Reso omaggio ai suoi collaboratori, e in particolare “ai quattro ragazzi della vecchia brigata con cui ho fatto il trasloco ai Dodici Apostoli e con i quali si è creato questo rapporto, questo gruppo che assaggia, propone, mi aiuta” (tra essi naturalmente c’è Federico Sarzi Amadè, il sous chef), è il tempo di cucinare. Perbellini porta, con una scelta piuttosto sorprendente, due insalate, piatto questo che ha sostituito lo storico Wafer come primo atto della cena.
La prima è una Insalata di tonno che cita un piatto che si prepara d’estate in tutte le famiglie ma che viene trasportato in territori inconsueti. “Abbiamo fatto una lista di tutti i modi in cui viene fatta e abbiamo deciso di proporla in forma di zuppa”, dice lo chef veronese. Che spiega di aver utilizzato un’insalata romana e di aver preparato un fumetto con una riduzione di vino e scalogno e di aver fatto una salsa Bercy con un olio di vinaccioli al posto del burro. Nel piatto compaiono anche un’emulsione di olive taggiasche, una sorta di maionese ottenuta emulsionando la gelatina con l’olio di vinaccioli (è la base del piatto, viene stesa grazie a una sac-à-poche sul fondo del piatto su uno stampino che riproduce una sorta di nido d’ape), un brodo di manzo e pomodoro chiarificato, un caramello di acqua di pomodoro, del sedano. Già, e il tonno? E’ presente sotto forma di katsuobushi, filetti di tonno essiccati e affumicati. Il piatto è completato con dei fiori e del basilico. Applausi.

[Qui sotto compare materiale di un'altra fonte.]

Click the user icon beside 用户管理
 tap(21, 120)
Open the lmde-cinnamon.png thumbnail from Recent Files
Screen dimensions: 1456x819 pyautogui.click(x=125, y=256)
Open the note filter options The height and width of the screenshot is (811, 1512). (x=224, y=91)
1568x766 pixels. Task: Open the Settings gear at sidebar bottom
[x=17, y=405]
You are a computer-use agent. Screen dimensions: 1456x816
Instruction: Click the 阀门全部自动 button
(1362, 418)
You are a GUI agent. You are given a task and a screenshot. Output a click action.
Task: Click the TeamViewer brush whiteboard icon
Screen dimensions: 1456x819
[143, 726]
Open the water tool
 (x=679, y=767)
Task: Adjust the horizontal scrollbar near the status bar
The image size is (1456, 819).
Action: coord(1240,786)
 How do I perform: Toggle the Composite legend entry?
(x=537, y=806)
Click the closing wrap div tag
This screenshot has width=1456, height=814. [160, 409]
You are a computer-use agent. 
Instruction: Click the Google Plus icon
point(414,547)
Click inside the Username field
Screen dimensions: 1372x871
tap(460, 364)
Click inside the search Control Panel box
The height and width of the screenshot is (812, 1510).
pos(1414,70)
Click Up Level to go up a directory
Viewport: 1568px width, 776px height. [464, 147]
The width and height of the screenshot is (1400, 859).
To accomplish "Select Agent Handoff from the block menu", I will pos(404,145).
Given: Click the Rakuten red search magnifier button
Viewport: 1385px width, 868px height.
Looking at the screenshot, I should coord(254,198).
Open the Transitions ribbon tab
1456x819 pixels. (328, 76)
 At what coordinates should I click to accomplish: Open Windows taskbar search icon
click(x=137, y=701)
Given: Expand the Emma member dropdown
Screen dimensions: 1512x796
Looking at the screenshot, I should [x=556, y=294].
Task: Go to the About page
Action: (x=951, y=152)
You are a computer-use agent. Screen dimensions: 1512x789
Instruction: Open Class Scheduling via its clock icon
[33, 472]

La seconda insalata compare già nel menu del ristorante veronese ed è un omaggio a Maria Callas, uno dei personaggi che era di casa nella precedente vita dei Dodici Apostoli, quando era condotto dall’indimenticato Giorgio Gioco e quando la soprano di origine greca lavorava all’Arena e abitava a duecento metri dal ristorante. Per ispirarsi alla Callas Perbellini è partito dalla sua personalità. “Era indubbiamente acida ma aveva grande personalità. E poi già da allora lei a tavola non amava gli sprechi”. Ecco quindi che Perbellini pare da uno zabaione preparato il giorno precedente, con brodo vegetale, tuorlo d’uovo e parmigiano, che viene poi a inserito al centro di un cespo di insalata romana baby svuotato al centro e poi ricoperto da carciofi lavorati in due modi differenti: marinati e conditi con una julienne di menta e fondenti perché stracotti in un brodo di pollo, ciò che dà vita a due differenti consistenze. Il piatto viene completato da una grattugiata di feta congelata, chiaro omaggio alle origini greche della cantante. Il piatto viene completato da guarnizioni di basilico e fiori eduli e completato davanti al cliente con una “sifonata” di zabaione.
Non vi è venuta improvvisamente voglia di un’insalata anche se non siete a dieta?